15. Juni 2007, von Webmaster

Rumi, Rumi! Rumi? Das berühmteste Buch von Rumi, «Das Buch der Liebe.» Rosa Rumi als Autorin? Als sufistische Meisterin? Und als Derwisch tanzende Mystikerin? Das Buch der Liebe war sicher ihr Programm, beherzt und weltoffen. Ob sie nun verwandt mit dem persischen Dichter, eine geistige Schülerin oder eine Reinkarnation von Rumi ist, das bleibt ein mystisches Geheimnis.

«Platz wie noch nie!»

Im letzten Rundbrief verwies der Text im Grünen Pfeffer auf Fotos von Roman Heer. Vergeblich suchte man/frau die Fotos. Es hatte leider keinen Platz mehr für sie. Dies holen wir nun nach. Gleichzeitig zeigt das Foto die Politik des Stadtrates: Mehr Platz für Autos, «Platz wie noch nie!» Dabei gibt sich der Stadtrat so nachhaltig und umweltbewusst. Im Stillen ist die Stadt aber an vier Parkhäusern mit Aktien beteiligt. Beim Parkhaus Zentrum – dasjenige, worüber wir am 17. Juni zu einer Aufstockung abstimmten – besitzt sie sogar 99,8 % der Aktien. Inwiefern die Stadt nun nachhaltig für die Bevölkerung oder für ihre Aktien politisiert, können wir nur erahnen.
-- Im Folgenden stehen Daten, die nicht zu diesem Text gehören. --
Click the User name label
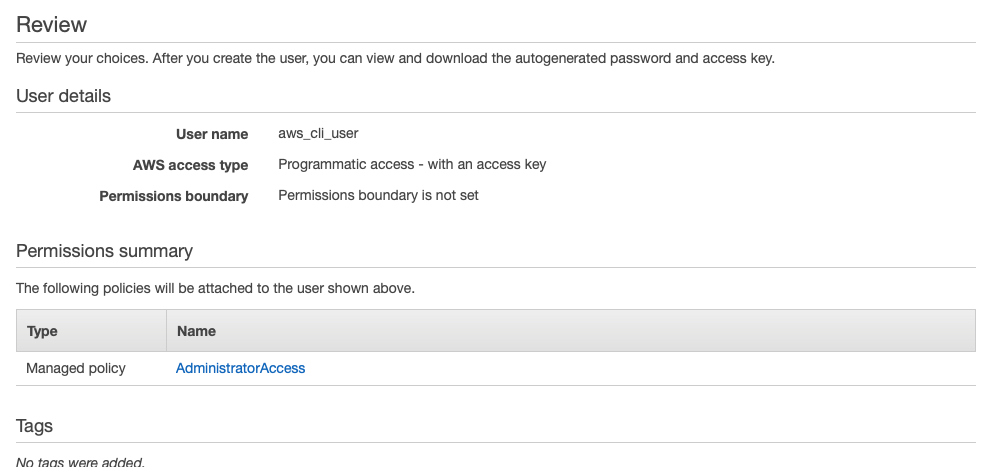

Nationalrat Müri weiss nicht, was eine Motion ist. Auf seiner Homepage hat es den Link Motionen. Dahinter verbergen sich aber Fragen, Postulate und auch Motionen. Tja, die politische Sprache ist manchmal schwierig. Nicht jeder Vorstoss ist eine Motion und auch nicht jeder Politiker ist sprachbegabt.

Zum Schluss ein Zitat von Mark Twain: Gott hat den Menschen erschaffen, weil er vom Affen enttäuscht war. Danach hat er auf weitere Experimente verzichtet.